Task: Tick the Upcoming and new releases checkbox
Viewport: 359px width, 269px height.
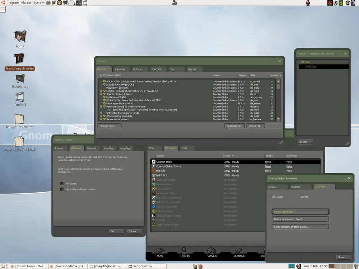Action: coord(62,189)
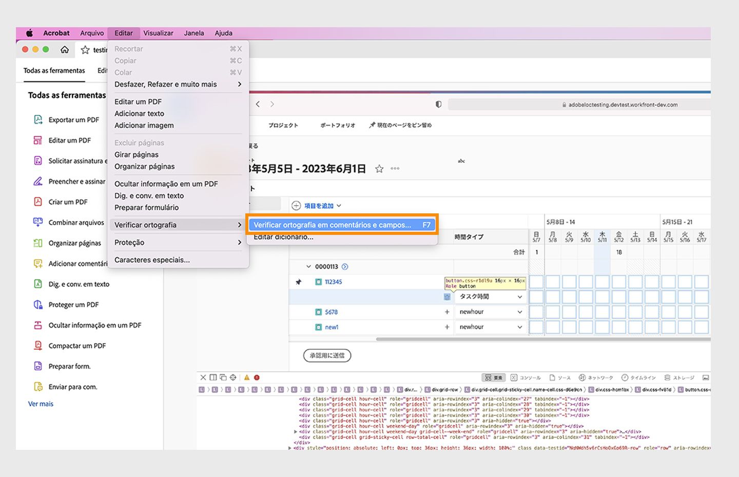Open the Combinar arquivos tool icon
The width and height of the screenshot is (739, 477).
[38, 222]
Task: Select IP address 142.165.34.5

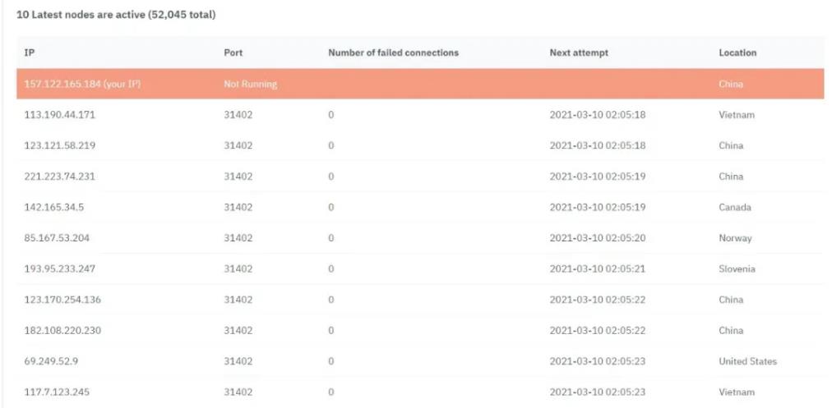Action: click(53, 207)
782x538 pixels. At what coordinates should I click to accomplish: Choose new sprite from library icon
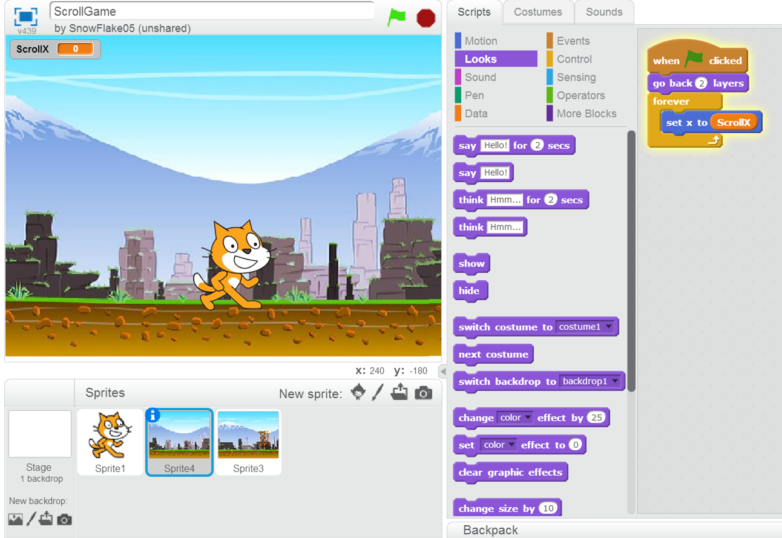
___
PROBLEM:
Pictures included in the data should be dropped; everything else must be repeated exactly.

SOLUTION TO THE EXERCISE:
Task: Tick the Upcoming and new releases checkbox
Viewport: 359px width, 269px height.
Action: coord(62,189)
Open the Combinar arquivos tool icon
The width and height of the screenshot is (739, 477).
[38, 222]
Task: Select IP address 142.165.34.5

Action: click(53, 207)
782x538 pixels. At what coordinates should I click to accomplish: Choose new sprite from library icon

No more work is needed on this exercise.